Dr Michael Lipsett and his research team develop remote and robotic methods to diagnose faults in energy systems and related industries to reduce the risk of failures and their environmental and economic impacts. They do this by developing novel instruments and delivery systems for predictive maintenance based on reliability models.
Model-based diagnostic methods include measurements from conventional vibration sensing & thermographic imaging, to acoustic emissions, hyperspectral imaging, and fibre Bragg gratings.
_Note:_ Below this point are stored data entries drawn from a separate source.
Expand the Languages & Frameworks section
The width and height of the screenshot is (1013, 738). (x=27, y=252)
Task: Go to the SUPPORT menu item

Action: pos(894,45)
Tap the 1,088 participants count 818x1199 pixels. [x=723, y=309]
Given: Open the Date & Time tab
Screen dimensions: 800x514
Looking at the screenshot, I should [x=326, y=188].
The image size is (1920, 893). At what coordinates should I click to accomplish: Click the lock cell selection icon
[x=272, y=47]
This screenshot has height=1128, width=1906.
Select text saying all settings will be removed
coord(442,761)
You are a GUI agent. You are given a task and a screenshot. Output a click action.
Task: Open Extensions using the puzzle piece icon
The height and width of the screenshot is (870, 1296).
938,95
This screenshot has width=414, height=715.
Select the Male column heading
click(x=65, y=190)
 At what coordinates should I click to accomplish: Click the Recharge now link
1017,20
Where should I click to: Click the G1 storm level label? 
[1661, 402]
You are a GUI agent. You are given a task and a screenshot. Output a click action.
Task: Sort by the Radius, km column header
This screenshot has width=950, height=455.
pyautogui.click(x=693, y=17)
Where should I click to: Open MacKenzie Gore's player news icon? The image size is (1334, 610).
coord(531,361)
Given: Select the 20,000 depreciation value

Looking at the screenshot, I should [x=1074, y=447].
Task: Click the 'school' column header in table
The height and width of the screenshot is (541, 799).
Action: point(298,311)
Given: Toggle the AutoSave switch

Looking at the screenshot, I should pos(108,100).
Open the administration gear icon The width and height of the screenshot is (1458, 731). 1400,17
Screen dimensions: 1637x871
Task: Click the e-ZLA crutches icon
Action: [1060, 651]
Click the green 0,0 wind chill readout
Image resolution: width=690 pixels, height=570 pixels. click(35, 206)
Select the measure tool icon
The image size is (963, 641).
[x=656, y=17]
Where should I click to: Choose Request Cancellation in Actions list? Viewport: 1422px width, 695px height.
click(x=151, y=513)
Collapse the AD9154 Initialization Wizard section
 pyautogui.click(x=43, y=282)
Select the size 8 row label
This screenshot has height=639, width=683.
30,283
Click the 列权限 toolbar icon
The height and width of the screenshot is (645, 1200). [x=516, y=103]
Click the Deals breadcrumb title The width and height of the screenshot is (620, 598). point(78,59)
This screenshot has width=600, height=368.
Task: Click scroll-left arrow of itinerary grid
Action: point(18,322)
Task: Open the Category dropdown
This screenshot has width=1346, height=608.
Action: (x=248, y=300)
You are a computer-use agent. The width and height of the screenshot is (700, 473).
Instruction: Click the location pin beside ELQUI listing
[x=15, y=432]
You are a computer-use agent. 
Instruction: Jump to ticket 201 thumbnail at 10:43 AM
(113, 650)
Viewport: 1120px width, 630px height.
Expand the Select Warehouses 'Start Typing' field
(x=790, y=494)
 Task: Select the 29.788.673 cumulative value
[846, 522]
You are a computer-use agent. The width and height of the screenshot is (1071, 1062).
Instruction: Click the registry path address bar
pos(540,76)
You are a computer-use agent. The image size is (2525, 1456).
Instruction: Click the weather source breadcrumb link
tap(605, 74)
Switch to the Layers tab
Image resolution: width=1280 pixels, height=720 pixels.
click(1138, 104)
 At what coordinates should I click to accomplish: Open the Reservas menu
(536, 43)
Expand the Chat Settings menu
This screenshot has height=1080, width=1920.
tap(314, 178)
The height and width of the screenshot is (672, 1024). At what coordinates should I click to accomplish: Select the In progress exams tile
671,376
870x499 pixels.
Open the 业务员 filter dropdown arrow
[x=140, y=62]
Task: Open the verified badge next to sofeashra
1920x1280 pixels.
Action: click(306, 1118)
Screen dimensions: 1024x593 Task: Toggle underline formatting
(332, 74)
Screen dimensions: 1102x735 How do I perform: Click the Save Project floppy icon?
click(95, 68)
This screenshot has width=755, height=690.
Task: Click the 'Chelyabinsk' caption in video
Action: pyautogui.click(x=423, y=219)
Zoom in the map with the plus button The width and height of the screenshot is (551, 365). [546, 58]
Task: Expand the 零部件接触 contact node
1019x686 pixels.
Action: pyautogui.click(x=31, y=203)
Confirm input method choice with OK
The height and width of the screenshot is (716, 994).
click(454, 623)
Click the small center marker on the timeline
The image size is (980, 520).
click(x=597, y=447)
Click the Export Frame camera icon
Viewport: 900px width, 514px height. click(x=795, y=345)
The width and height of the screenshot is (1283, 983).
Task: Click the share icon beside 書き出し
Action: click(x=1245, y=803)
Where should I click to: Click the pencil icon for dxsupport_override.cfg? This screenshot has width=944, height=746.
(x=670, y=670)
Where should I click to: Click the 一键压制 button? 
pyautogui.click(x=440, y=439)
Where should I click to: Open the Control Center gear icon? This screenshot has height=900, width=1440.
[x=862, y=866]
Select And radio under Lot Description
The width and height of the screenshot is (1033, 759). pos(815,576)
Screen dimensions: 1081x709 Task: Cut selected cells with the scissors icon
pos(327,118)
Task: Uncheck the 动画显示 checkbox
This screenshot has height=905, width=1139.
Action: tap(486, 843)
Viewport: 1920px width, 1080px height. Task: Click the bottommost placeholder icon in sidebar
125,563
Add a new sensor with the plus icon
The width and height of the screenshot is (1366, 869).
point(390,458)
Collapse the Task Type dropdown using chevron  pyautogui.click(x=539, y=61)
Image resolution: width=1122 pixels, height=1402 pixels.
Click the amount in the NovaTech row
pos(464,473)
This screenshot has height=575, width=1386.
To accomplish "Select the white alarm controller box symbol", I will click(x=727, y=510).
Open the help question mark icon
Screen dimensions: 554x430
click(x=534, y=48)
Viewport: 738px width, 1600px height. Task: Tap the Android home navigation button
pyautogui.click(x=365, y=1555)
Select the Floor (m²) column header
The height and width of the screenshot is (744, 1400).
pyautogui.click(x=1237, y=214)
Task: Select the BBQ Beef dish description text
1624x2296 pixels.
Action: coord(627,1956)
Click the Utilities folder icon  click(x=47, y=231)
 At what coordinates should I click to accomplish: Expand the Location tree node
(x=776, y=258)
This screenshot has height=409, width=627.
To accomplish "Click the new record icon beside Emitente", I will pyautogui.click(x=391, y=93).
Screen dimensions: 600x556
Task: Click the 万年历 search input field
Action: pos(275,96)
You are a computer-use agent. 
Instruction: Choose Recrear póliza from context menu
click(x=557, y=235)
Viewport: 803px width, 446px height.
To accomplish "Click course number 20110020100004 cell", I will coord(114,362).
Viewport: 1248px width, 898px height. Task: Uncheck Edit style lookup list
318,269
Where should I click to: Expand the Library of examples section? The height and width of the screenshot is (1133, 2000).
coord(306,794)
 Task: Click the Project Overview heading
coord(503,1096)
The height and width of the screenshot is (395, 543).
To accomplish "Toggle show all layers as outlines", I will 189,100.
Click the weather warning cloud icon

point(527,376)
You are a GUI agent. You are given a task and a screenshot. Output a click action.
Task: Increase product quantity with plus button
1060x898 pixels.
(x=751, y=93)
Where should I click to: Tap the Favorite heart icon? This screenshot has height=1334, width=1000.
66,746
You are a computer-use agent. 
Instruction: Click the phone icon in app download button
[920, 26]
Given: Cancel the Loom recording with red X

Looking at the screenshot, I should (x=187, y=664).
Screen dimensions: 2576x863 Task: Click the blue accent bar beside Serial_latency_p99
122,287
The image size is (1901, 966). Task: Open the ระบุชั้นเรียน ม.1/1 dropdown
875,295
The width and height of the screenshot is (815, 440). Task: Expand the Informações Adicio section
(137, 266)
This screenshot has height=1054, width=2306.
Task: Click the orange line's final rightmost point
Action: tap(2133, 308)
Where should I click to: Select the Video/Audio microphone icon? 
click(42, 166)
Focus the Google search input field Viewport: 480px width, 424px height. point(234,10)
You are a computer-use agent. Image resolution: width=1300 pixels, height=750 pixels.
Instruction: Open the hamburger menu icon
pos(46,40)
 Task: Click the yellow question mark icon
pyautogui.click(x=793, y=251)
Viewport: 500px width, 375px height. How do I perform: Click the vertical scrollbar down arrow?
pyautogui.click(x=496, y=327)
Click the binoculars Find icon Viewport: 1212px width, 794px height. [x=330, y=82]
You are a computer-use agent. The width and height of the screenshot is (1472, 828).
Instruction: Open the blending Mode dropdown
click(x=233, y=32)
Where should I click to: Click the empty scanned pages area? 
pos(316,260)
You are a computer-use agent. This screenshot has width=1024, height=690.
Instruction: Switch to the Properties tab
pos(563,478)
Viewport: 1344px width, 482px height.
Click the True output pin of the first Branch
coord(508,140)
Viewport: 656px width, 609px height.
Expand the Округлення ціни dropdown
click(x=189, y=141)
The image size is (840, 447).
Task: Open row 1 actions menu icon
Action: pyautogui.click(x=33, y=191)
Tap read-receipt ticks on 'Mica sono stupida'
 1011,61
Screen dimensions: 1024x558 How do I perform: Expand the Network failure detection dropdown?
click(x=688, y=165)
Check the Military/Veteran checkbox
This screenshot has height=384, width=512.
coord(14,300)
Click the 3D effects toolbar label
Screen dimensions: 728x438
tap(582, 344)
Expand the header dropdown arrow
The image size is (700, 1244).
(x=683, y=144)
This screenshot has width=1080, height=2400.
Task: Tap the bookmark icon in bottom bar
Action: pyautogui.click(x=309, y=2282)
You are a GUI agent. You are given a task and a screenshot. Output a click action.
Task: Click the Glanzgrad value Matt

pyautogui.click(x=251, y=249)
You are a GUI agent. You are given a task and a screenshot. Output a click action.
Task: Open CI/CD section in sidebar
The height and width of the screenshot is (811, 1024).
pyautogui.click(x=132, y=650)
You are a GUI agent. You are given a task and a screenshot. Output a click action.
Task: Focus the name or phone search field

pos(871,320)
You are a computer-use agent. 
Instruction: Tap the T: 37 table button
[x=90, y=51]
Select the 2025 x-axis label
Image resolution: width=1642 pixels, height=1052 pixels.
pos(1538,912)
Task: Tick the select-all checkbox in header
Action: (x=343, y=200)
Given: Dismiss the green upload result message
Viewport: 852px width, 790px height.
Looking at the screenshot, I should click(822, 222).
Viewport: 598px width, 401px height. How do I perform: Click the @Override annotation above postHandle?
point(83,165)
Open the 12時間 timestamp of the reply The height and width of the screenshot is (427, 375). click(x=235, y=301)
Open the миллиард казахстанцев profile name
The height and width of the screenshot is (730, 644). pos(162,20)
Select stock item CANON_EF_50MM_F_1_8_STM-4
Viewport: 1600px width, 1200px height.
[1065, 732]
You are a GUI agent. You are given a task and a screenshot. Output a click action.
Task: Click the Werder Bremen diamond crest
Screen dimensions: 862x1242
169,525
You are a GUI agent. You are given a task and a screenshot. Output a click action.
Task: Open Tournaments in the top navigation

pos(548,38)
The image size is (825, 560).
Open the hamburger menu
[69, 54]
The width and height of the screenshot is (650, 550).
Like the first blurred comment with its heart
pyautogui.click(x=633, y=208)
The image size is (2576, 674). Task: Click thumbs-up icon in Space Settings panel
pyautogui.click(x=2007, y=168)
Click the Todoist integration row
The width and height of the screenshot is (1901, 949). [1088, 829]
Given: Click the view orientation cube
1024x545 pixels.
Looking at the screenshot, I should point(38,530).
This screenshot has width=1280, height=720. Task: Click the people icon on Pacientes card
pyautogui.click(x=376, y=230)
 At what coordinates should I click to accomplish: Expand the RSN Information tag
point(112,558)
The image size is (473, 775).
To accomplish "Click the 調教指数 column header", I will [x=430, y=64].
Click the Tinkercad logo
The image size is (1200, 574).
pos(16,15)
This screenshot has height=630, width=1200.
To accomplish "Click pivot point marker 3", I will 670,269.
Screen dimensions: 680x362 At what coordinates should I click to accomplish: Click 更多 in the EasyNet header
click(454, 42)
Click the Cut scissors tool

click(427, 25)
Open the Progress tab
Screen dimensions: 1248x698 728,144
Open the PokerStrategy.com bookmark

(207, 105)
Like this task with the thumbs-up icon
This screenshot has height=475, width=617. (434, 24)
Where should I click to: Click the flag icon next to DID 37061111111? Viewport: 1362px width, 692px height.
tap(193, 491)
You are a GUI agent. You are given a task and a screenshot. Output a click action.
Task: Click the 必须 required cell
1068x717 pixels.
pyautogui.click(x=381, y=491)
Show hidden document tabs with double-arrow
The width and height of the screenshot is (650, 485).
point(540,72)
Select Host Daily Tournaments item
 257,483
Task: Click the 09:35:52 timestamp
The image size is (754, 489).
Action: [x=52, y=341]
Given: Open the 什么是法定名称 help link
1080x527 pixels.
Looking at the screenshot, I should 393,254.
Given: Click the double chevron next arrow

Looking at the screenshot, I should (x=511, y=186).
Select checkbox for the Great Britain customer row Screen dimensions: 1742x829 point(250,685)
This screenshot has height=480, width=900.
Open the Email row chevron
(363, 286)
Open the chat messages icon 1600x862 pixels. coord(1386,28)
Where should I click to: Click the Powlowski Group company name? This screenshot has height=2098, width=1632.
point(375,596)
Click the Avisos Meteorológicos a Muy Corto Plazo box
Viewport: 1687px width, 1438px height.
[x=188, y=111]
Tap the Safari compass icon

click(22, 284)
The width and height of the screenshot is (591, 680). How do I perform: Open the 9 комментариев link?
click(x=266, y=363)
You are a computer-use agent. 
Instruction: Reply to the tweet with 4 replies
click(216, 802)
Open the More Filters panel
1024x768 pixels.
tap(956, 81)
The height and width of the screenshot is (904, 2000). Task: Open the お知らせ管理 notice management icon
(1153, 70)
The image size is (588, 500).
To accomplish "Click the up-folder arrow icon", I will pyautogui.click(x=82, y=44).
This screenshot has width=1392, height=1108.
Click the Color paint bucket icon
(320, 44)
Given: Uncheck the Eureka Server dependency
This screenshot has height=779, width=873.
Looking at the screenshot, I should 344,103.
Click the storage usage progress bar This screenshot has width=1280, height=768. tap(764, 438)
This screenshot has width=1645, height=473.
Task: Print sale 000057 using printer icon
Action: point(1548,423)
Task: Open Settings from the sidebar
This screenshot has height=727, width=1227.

Laboratory physical systems enable time-varying system diagnostic methods to be tested before field deployment in ruggedized packages.
Research apparatus includes a programmable electric drive mechanical fault diagnostic system, 100 kg 200 Hz shaker table, robotic rovers for tailings diagnostics & remote tire condition monitoring, embedded wireless sensors, 32 channel accelerometer bank and toughbook data acquisition, UAVs for remote asset integrity assessment (vibration monitoring, ultrasonic structural inspection, lubricant sampling), and a 20 m long 50 mm slurry flow loop for oil sands process equipment diagnostics.
Applications include rotating equipment, bitumen production systems (shovels, trucks, pumps, slurry lines, extraction components, tailings structures and systems), pipelines, rail air brakes, and high-voltage electrical cables.
Oilsands mining and bitumen production
Existing oilsands production methods are energy intensive and have ongoing operability and reliability challenges. Current plants use economy of scale and integrated operations to improve unit cost of production, which is economical only for large, high-quality orebodies. This strategy introduces issues of net land disturbance, material handling costs, and process robustness.
Although the fundamentals of bitumen separation processes are being extensively investigated, other aspects of bitumen production have received less attention, particularly how oilsand mining methods affect downstream extraction separation performance and equipment reliability. Many techniques exist for monitoring and controlling the performance of mechanical systems and chemical processes. There are also many techniques for monitoring and refurbishing the condition of such systems to restore system reliability. There is, however, little understanding of the relationships between them and a framework for controlling reliability within the constraints of production to improve the utilization of equipment and processes. New, more integrated processes will rely increasingly on process control for robustness and on-line assessments of reliability to achieve production targets and run lengths while reducing energy intensity, environmental footprint, and costs.
This research program in reliable integrated oilsands systems considers issues of design and reliable operation of complex industrial systems, with a focus on oilsands bitumen production equipment for surface deposits and near-surface marginal orebodies. The objectives of this research program are:
- to develop a framework for controlling the reliability of a system with process constraints or interdependencies;
- to develop model-based understanding of complex systems such as oilsands bitumen production, and
- to apply this understanding to new production methods that more sustainable (reduced energy intensity, emissions, and cost of capital and operation, including maintenance and reclamation).
Short-term objectives address process performance and reliability of components and systems in discrete-event mining systems and continuous extraction and material handling systems, and the potential for automation.
This research area combines systems analysis, modeling and identification, reliability engineering, and classification techniques to develop:
- methods to detect anomalous equipment behaviour;
- direct measures of equipment condition – ideally on-line;
- methods to evaluate machine condition by indirect methods, when direct methods are unavailable and incipient failure is detectable by a change in process performance;
- mechanistic understanding of damage processes and their relationship to process dynamics;
- characterization of maintenance and refurbishment processes to determine to what extent reliability is restored.
Examples of bitumen production systems reliability relationships include:
- shovel tooth loss leading to crusher damage leading to screen blinding leading to reduced throughput
- screen cloth opening increase to improve throughput leading to bigger lumps leading to downstream vessel wall damage and high pump wear
- solids loading leading to centrifuge fouling, sloughing, imbalance, and failure
- high slurry particle size leading to higher deposition velocity requirement leading to higher flow rates leading to increased pump and pipe wear (also damage to internals of flotation cells)
- remote vibration monitoring and lubricant sampling for inaccessible gearboxes and other equipment using robotic UAV platforms.
Longer-term objectives are more sustainable production and reclamation methods, industrial environmental monitoring of pipelines and other systems (using embedded systems and robotics), and novel methods for extracting bitumen from new orebodies.